**What you need to do**
Every line below containing the word "height" should be found and copied.

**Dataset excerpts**
════════
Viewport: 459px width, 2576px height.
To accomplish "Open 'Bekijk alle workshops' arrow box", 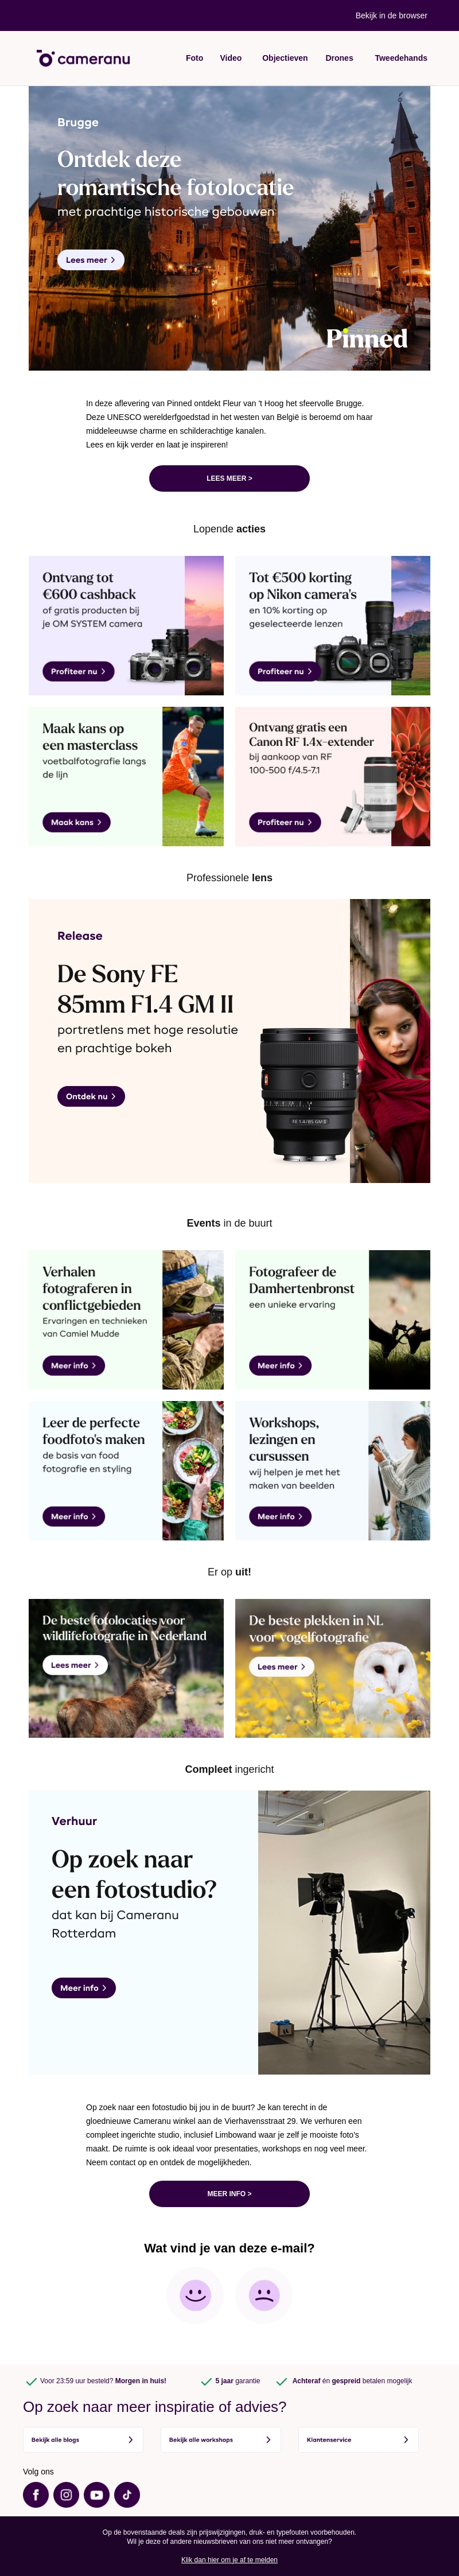I will click(221, 2439).
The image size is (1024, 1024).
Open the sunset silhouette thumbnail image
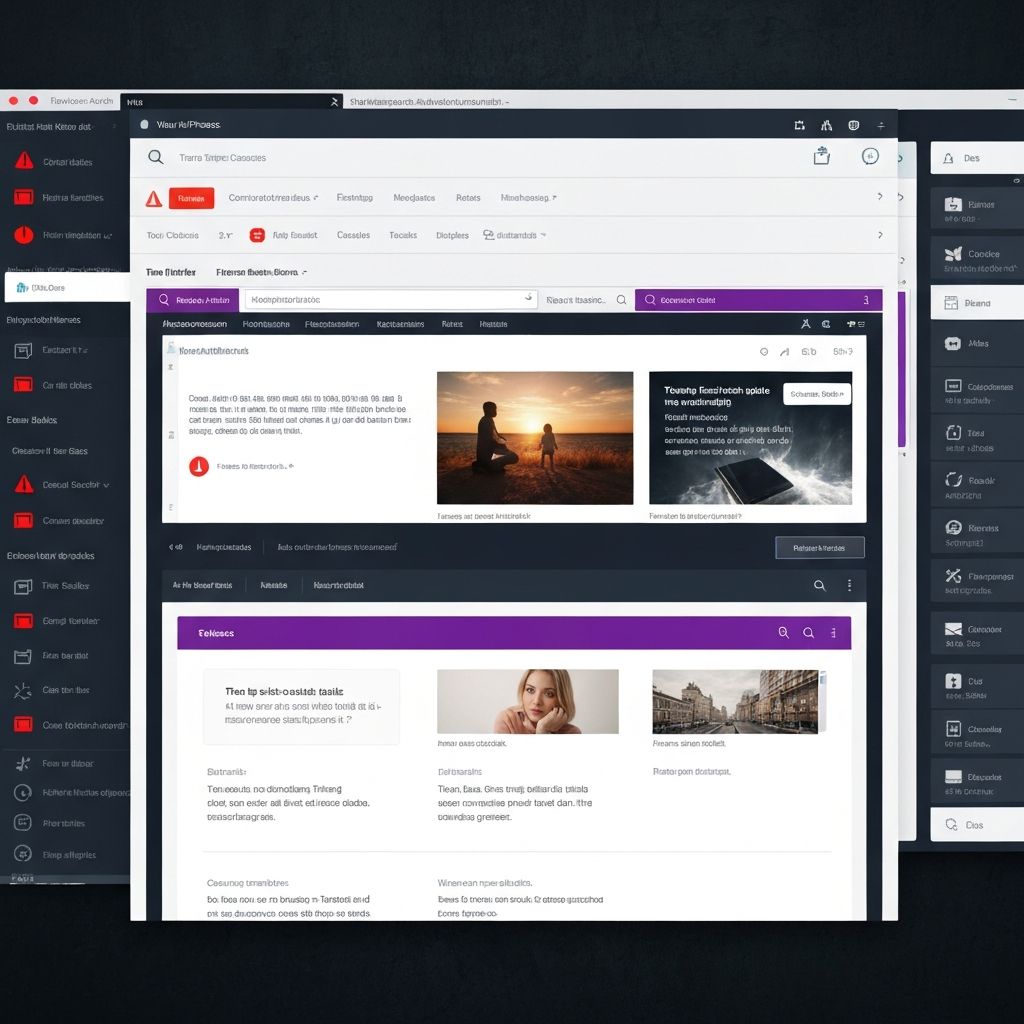pyautogui.click(x=535, y=438)
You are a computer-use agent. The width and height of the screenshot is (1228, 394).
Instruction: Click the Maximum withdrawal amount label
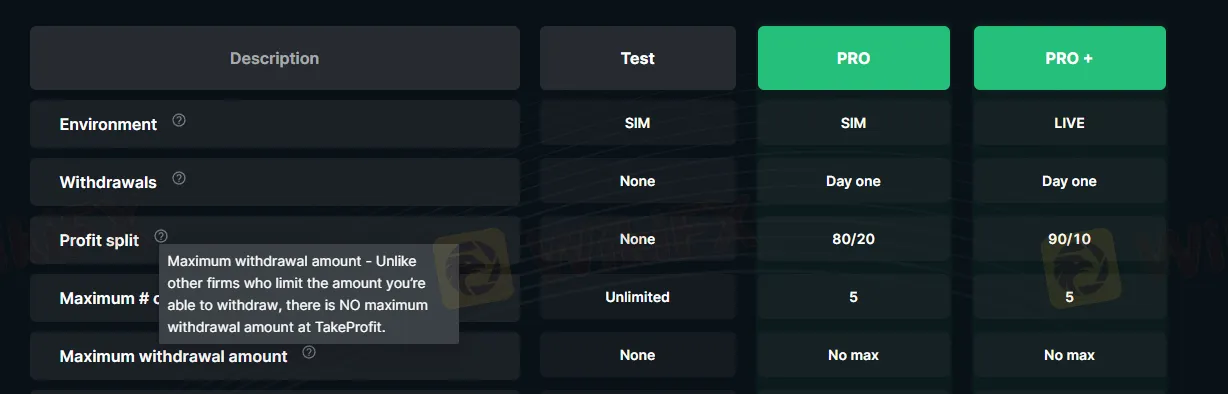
════════
**Response below**
Viewport: 459px width, 2576px height.
You are a computer-use agent. The width and height of the screenshot is (1228, 394).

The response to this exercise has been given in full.